UBC Theses and Dissertations
The biosynthesis of N-putrescinylthymine in bacteriophage φW-14 infected Pseudomonas acidovorans Karrer, Earl
The biosynthesis of N-putrescinylthymine (NpT), a modified pyrimi-dine which occurs in the DNA of phage φW-14, was studied. Prior to this study, the metabolism of arginine and polyamines in the host organism, Pseudomonas acidovorans 29, was investigated. P. acidovorans transported ornithine and arginine but not putrescine. Neither amino acid was used as a sole source of nitrogen. Thus arginine cannot be catabolized to putrescine and ornithine is not catabolized to γ-aminobutyrate. Ornithine was synthesized from glutamate but the operation of this pathway was not inhibited by high concentrations of arginine. Since ornithine was decarboxylated to putrescine, this single route for the synthesis of polyamines is unusual in that ornithine biosynthesis is constitutive. P. acidovorans and φW-14 contain an unusual complement of polyamines: spermidine, putrescine and 2-hydroxyputrescine. Their respective bacterial concentrations (mM) were: 3-5, 50 and 45, phage infection led to an increase in the proportion of putrescine. ¹⁴C-Ornithine was used to label NpT in phage DNA. ¹⁴C-5-Ornithine exclusively labelled NpT, whereas ¹⁴C-1-ornithine was totally ineffective in this capacity. Hence, the carboxyl group of ornithine is not a constituent of the NpT molecule. Labelling of NpT with ¹⁴C-3-serine demonstrated a tetrahydrofolate (THF) involvement in its biosynthesis.
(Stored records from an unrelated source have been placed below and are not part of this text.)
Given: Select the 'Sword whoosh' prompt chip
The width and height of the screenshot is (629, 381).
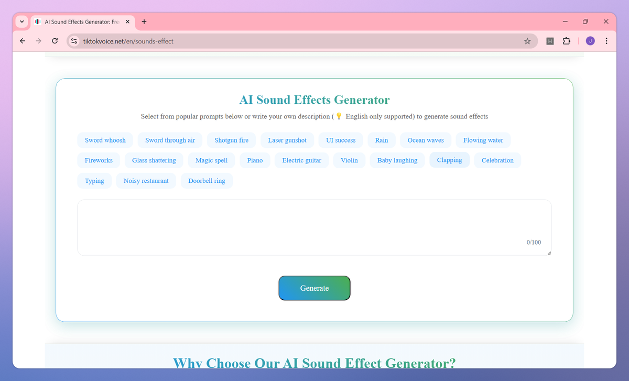Looking at the screenshot, I should tap(105, 140).
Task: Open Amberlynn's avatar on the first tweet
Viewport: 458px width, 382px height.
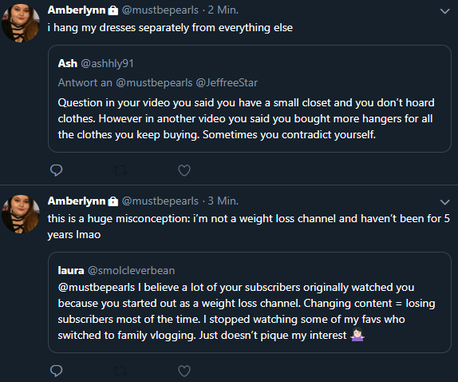Action: (x=21, y=23)
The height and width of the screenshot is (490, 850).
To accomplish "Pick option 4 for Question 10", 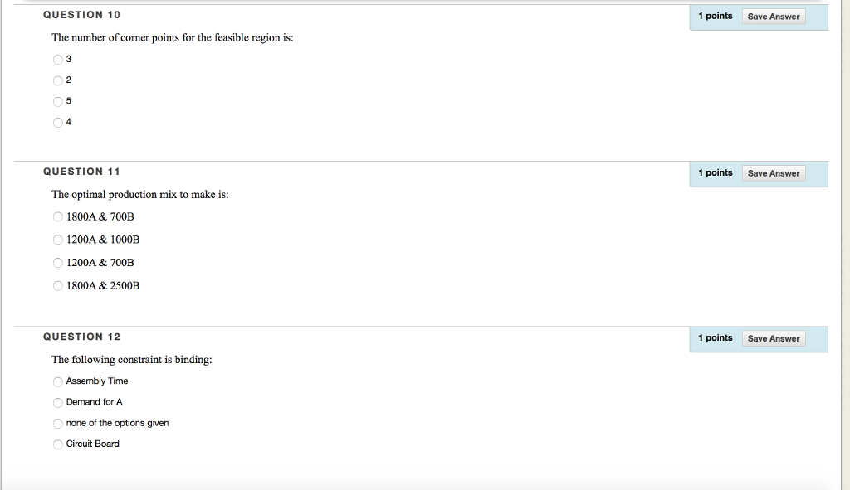I will [x=57, y=123].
The use of ³H-2,3-serine showed that N¹⁰methylene THF was the carbon donor for the pyrimidine precursor of NpT. It is proposed that NpT is synthesized in the following way: 5-hydroxymethyl deoxyuridine monophosphate is formed by the interaction of N¹⁰ methylene THF and deoxyuridine monophosphate; putrescine then condenses with the hydroxymethyl group of the nucleotide to yield N-putrescinyl-thymine.